Compilers

Start Lecture #9

5.2.5: Semantic Rules with Controlled Side Effects

Production	Semantic Rule	Type

D → T L	L.type = T.type	inherited

T → INT	T.type = integer	synthesized

T → FLOAT	T.type = float	synthesized

L → L₁ , ID	L₁.type = L.type	inherited
L → L₁ , ID	addType(ID.entry,L.type)	synthesized, side effect

L → ID	addType(ID.entry,L.type)	synthesized, side effect

When we have side effects such as printing or adding an entry to a table we must ensure that we have not added a constraint to the evaluation order that causes a cycle.

For example, the left-recursive SDD shown in the table on the right propagates type information from a declaration to entries in an identifier table.

The function addType adds the type information in the second argument to the identifier table entry specified in the first argument. Note that the side effect, adding the type info to the table, does not affect the evaluation order.

Draw the dependency graph on the board. Note that the terminal ID has an attribute (given by the lexer) entry that gives its entry in the identifier table. The nonterminal L has (in addition to L.type) a dummy synthesized attribute, say AddType, that is a place holder for the addType() routine. AddType depends on the arguments of addType(). Since the first argument is from a child, and the second is an inherited attribute of this node, we have legal dependences for a synthesized attribute.

Note that we have an L-attributed definition.

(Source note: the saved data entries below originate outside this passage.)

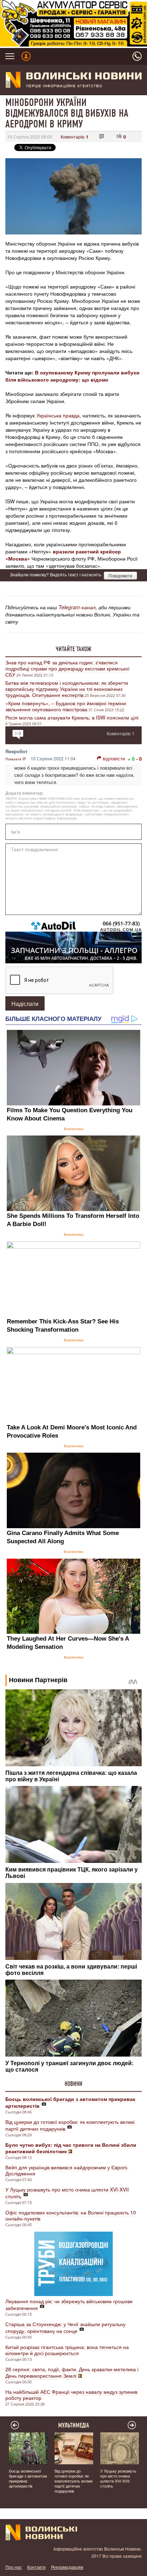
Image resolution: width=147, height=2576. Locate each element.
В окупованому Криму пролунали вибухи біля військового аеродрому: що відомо (72, 376)
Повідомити (120, 575)
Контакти (36, 2567)
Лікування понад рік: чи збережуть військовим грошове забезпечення (69, 2304)
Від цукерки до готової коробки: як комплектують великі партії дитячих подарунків (70, 2125)
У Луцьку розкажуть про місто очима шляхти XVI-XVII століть (67, 2193)
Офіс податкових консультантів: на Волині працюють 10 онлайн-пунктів (70, 2215)
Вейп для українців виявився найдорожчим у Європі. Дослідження (66, 2170)
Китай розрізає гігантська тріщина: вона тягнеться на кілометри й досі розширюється (67, 2350)
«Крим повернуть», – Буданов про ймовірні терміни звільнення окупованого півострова (65, 706)
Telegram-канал (77, 607)
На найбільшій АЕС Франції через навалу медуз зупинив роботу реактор (71, 2394)
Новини (73, 2084)
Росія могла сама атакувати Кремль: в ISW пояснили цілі (71, 717)
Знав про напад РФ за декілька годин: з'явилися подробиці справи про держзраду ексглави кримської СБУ (67, 668)
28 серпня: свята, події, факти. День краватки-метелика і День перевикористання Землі (71, 2372)
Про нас (13, 2567)
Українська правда (58, 415)
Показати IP (15, 758)
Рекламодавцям (67, 2567)
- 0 (139, 758)
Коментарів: (74, 137)
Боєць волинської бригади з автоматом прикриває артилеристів (28, 2478)
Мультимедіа (73, 2425)
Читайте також (73, 649)
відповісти (114, 758)
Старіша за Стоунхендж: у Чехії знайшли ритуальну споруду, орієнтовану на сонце (65, 2327)
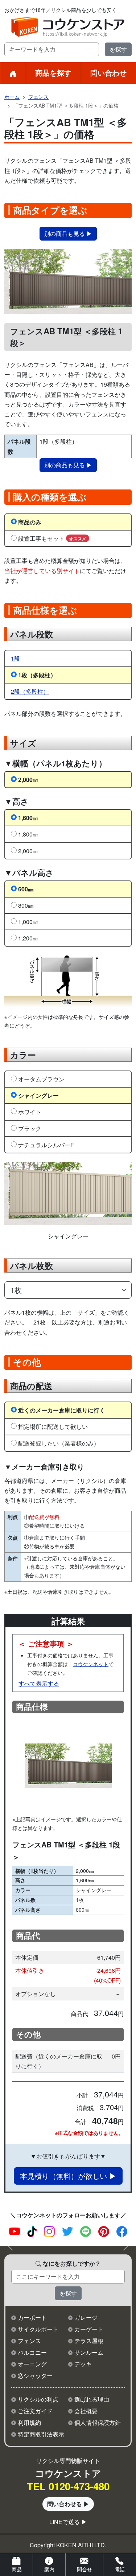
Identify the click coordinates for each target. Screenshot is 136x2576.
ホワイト (29, 1112)
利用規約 (29, 2422)
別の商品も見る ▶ (68, 233)
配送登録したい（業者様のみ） (58, 1443)
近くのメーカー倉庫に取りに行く (61, 1410)
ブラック (29, 1128)
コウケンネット (90, 1664)
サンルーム (88, 2352)
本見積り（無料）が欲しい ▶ (68, 2175)
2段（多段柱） (30, 691)
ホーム (12, 96)
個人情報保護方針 (97, 2422)
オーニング (32, 2364)
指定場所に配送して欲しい (53, 1426)
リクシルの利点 (38, 2399)
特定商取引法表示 (41, 2434)
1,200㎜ (28, 938)
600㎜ (26, 889)
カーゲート (88, 2329)
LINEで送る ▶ (68, 2521)
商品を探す (53, 72)
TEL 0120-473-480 (68, 2486)
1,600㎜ (28, 818)
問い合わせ (108, 72)
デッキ (83, 2364)
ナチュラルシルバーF (46, 1145)
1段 (15, 658)
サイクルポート (38, 2329)
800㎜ (26, 905)
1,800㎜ (28, 834)
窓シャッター (35, 2375)
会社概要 (86, 2411)
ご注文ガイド (35, 2411)
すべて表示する (38, 1683)
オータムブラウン (41, 1079)
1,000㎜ (28, 922)
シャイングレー (38, 1095)
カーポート (32, 2317)
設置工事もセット (52, 538)
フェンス (38, 96)
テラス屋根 (88, 2341)
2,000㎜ (28, 779)
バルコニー (32, 2352)
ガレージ (86, 2317)
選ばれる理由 (91, 2399)
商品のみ (29, 522)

Homework: For the SDD above, give the annotated parse tree for

    INT a,b,c

5.3: Applications of Syntax-Directed Translations

5.3.1: Construction of Syntax Trees

Production	Semantic Rules

E → E ₁ + T	E.node = new Node('+',E₁.node,T.node)
E → E ₁ - T	E.node = new Node('-',E₁.node,T.node)
E → T	E.node = T.node
T → ( E )	T.node = E.node
T → ID	T.node = new Leaf(ID,ID.entry)
T → NUM	T.node = new Leaf(NUM,NUM.val)

Recall that in syntax tree (technically an abstract syntax tree) has just the essentials. For example 7+3*5, would have one + node, one *, and the three numbers. Lets see how to construct the syntax tree from an SDD.

Assume we have two functions Leaf(op,val) and Node(op,c1,...,cn), that create leaves and interior nodes respectively of the syntax tree. Leaf is called for terminals. Op is the label of the node (op for operation) and val is the lexical value of the token. Node is called for nonterminals and the ci's refer (are pointers) to the children.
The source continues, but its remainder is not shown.